■ **Your task**
Within the listing that follows, reproduce exactly the lines starting at the line with "You are a computer-use" and ending at the line with "Click the show/hide", inclusive, and only those. Pictures are dropped.

■ **Dataset content**
··········

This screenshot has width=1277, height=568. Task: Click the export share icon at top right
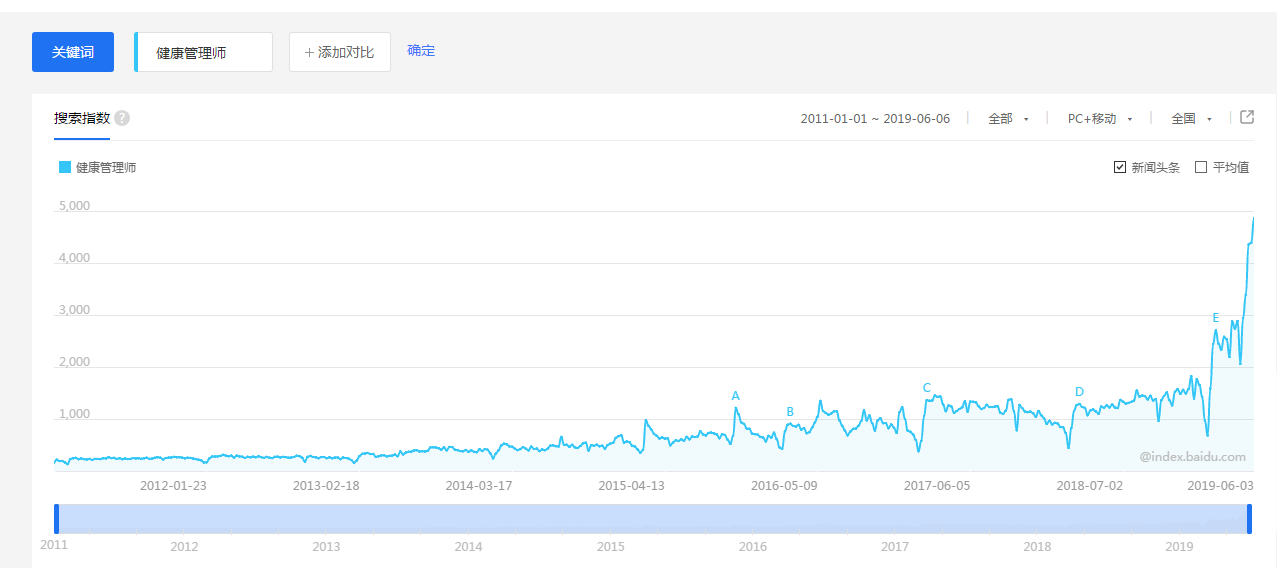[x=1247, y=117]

··········

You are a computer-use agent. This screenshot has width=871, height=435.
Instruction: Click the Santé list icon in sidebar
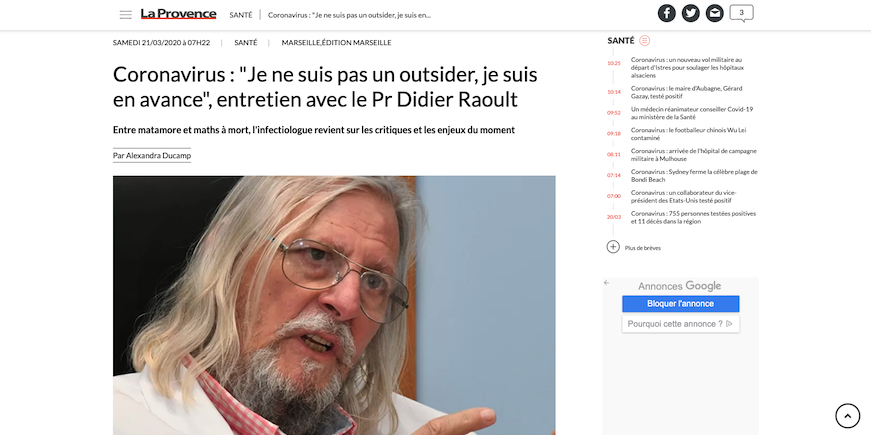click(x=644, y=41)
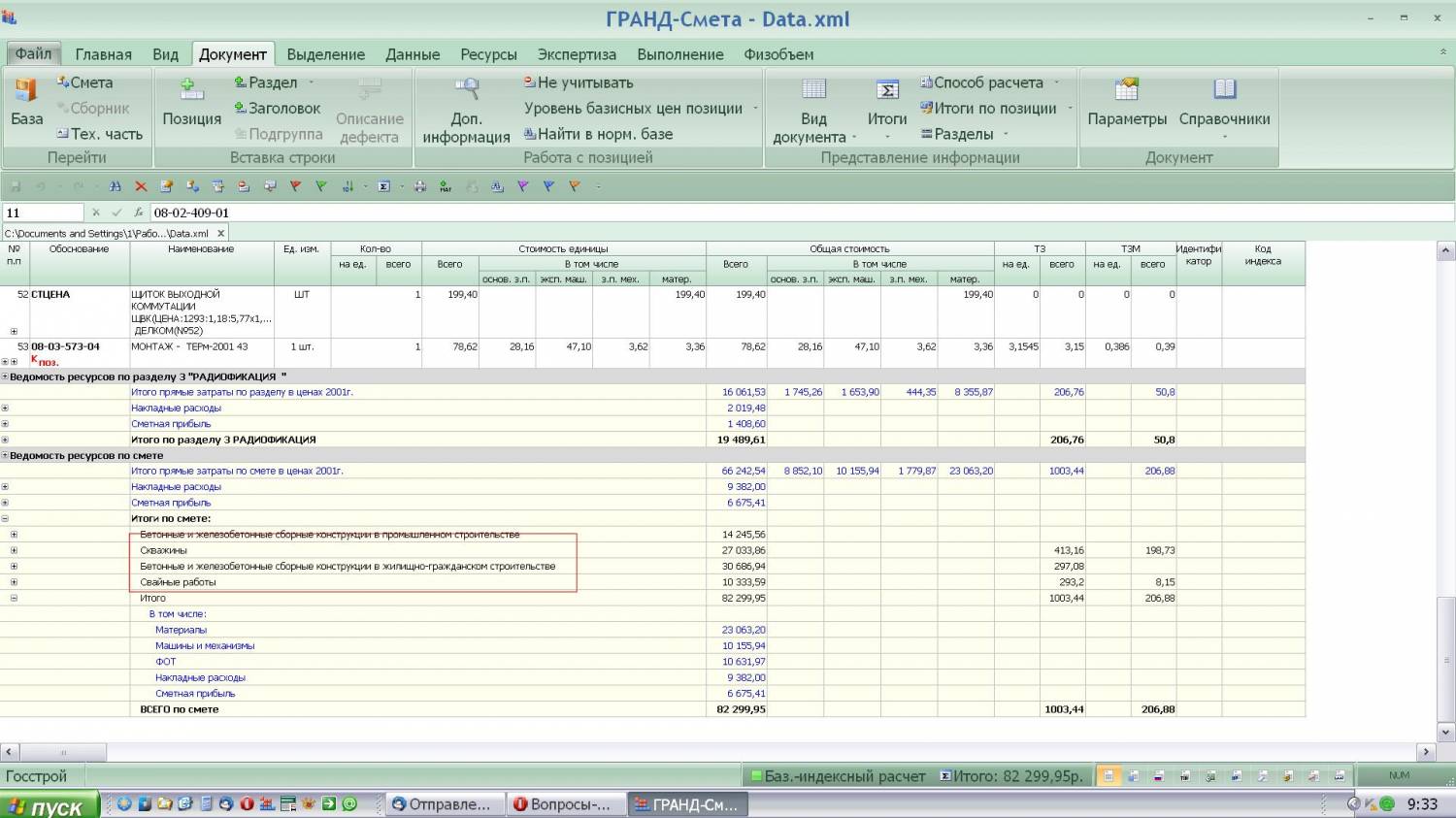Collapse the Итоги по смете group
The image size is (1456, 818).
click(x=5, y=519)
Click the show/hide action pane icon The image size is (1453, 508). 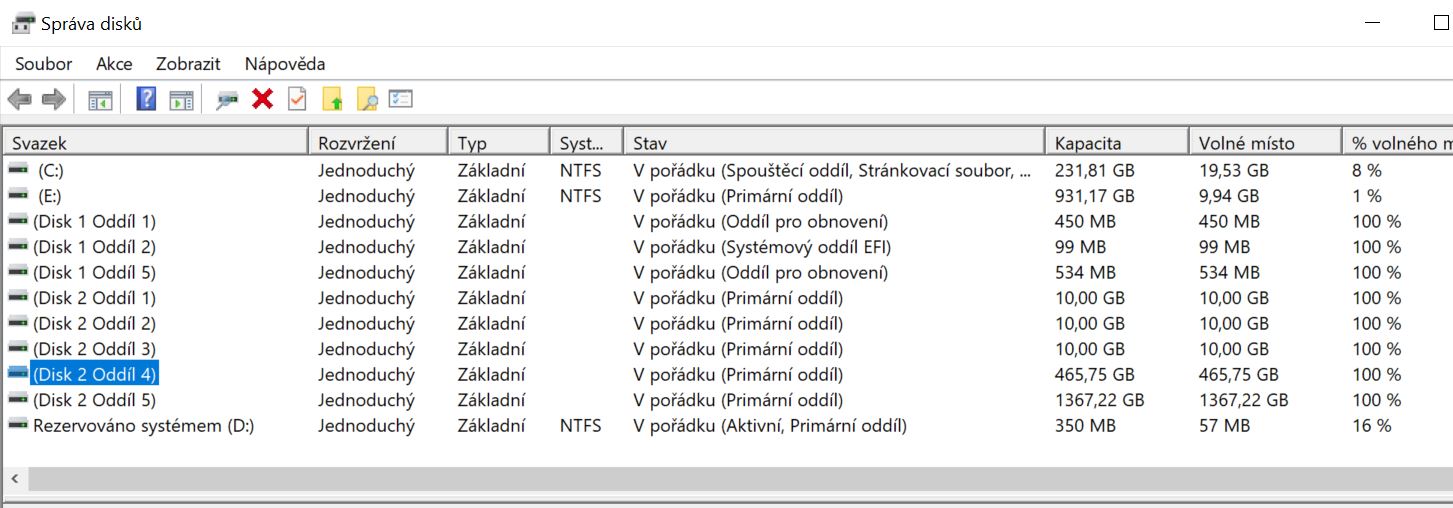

··········

■ **Completed exercise**
You are a computer-use agent. This screenshot has width=871, height=435.
Instruction: Click the Santé list icon in sidebar
click(x=644, y=41)
Collapse the Итоги по смете group
The image size is (1456, 818).
click(x=5, y=519)
Click the show/hide action pane icon The image size is (1453, 508). 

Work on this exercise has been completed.